**To-do list:**
**a)** Print the part of the article on the Balfour Declaration that opens with the words containing "Over the years, he" and closes with "countries of residence.", copied word for word.
**b)** Answer these questions using the article on the Balfour Declaration, marking each answer with the same numeral:
(i) What office did Lord Arthur Balfour hold when he made his promise on November 2, 1917?
(ii) What 1905 act did Balfour push for as prime minister?
(iii) Who wrote the book History of Zionism?

**Source passage:**
***
From Balfour to Obama
Al Jazeera

The dominant imperial power may have changed but treatment of the Palestinians remains much the same.

On November 2, 1917, Lord Arthur Balfour, the then British foreign secretary, promised to create a homeland for the Jews in Palestine. Known as the Balfour Declaration, the document became the first stepping stone towards the 1948 establishment of the state of Israel.

Palestine was still under Ottoman rule when it was written. But Britain and its allies were making headway in defeating the ailing Ottoman empire and, when Palestine came under British control just a month later, the document suddenly assumed much greater significance. The Balfour Declaration was presented as equal to a land deed that conferred legitimacy on the plans of the international Zionist movement.

Balfour was keenly aware of the presence of an indigenous Arab population, but in an era that preceded international law, the United Nations charter and the Fourth Geneva Convention, a powerful empire had no qualms about granting a land deed for territories it had no legitimate claim to.

The Balfour Declaration did include a stipulation that "nothing shall be done that may prejudice the religious or civil rights of the existing non-Jewish communities in Palestine" - a clause that was not exactly heeded by the founders and rulers of Israel. But little more could have been expected as the declaration itself stripped the Arab community in Palestine of its right to land and self-determination.

'Europe's problem'

But the Palestinian Arabs were the last thing on Balfour's mind, or the minds of many other British politicians. He was primarily concerned with solving 'a European problem' and not with addressing the rights of an indigenous people. He also sought to bolster a declining British empire.

Balfour saw the establishment of a homeland for the Jews in Palestine as the best solution to what was commonly referred to as Europe's 'Jewish problem' - a solution that reflected and embodied the central anti-Semitic belief that Jews were an alien body causing problems in Christian Europe.

Balfour was a known anti-Semite who as prime minister supported and pushed for the 1905 Aliens Act that sought to curb Eastern European, particularly Jewish, immigration to Britain.

Over the years, he grew convinced that Zionism - the movement that advocated the establishment of a Jewish homeland in Palestine - offered a convenient solution to the 'Jewish problem'. Like other anti-Semites he did not believe that Jews belonged in Europe and felt that they comprised a separate race and religion that could not live in harmony within their countries of residence.

He expressed these views clearly in an introduction he wrote to a book called History of Zionism by Nahum Sokolow. Calling on Europeans to support Zionism, Balfour wrote: "For as I read its meaning it is, among other things, a serious endeavour to mitigate the age-long miseries created for Western civilisation by the presence in its midst of a body which it too long regarded as alien and even hostile, but which it was equally unable to expel or to absorb. Surely, for this if for no other reason it should receive our support."

While many Jews sought assimilation, the Zionist movement established by Theodore Herzl sought a separate entity for the Jews. It did not see the Jewish problem as one of segregation and discrimination that could be addressed through a struggle for universal rights but sought a more radical solution - to take Jews out of Europe.
***
**Data lines:**

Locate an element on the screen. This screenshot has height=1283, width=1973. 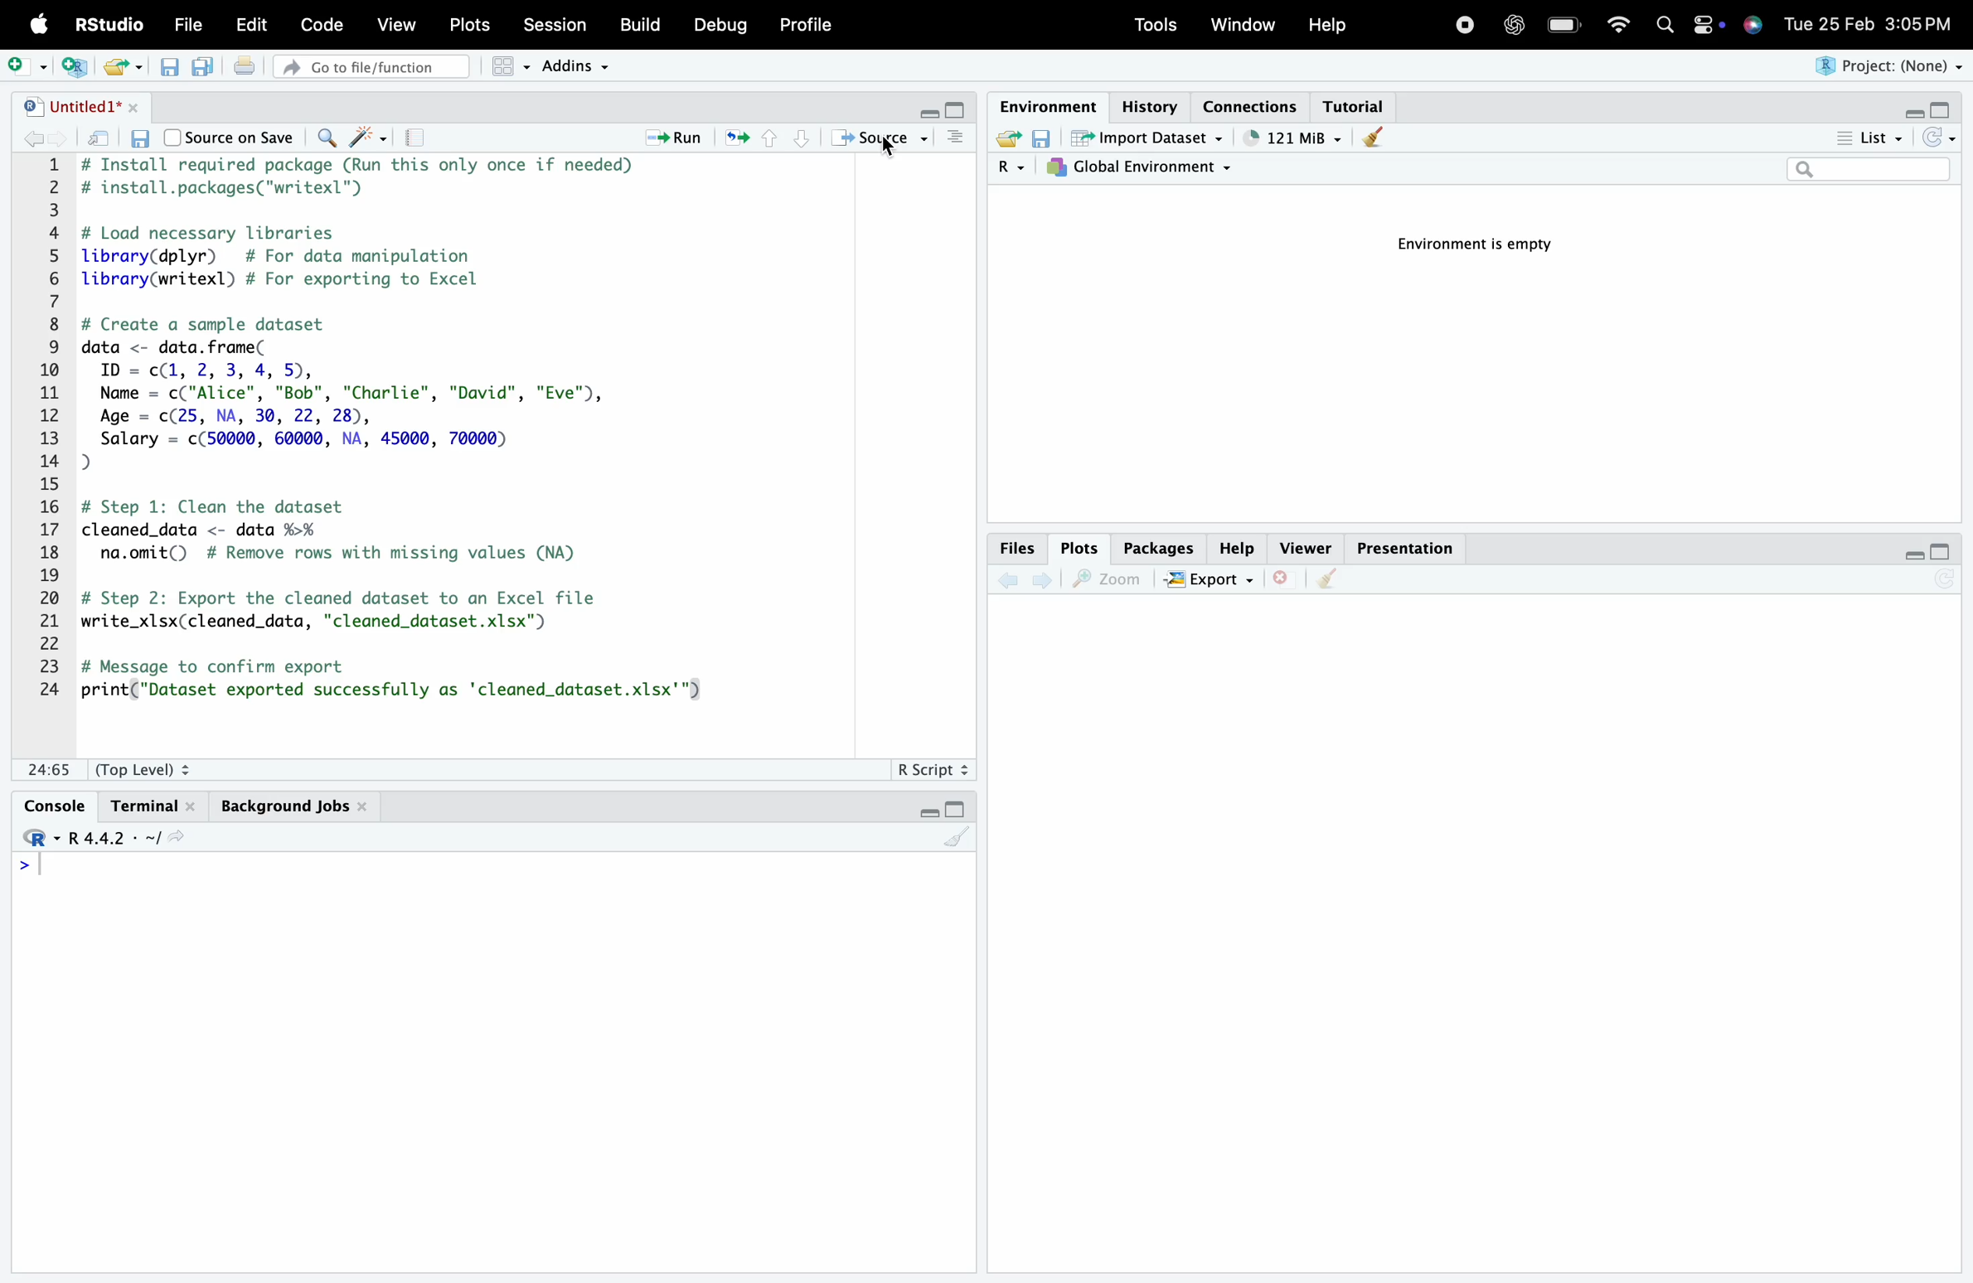
Rstudio  is located at coordinates (40, 837).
***
**Responses for each task:**
**a)**
Over the years, he grew convinced that Zionism - the movement that advocated the establishment of a Jewish homeland in Palestine - offered a convenient solution to the 'Jewish problem'. Like other anti-Semites he did not believe that Jews belonged in Europe and felt that they comprised a separate race and religion that could not live in harmony within their countries of residence.

**b)**
(i) British foreign secretary
(ii) The Aliens Act
(iii) Nahum Sokolow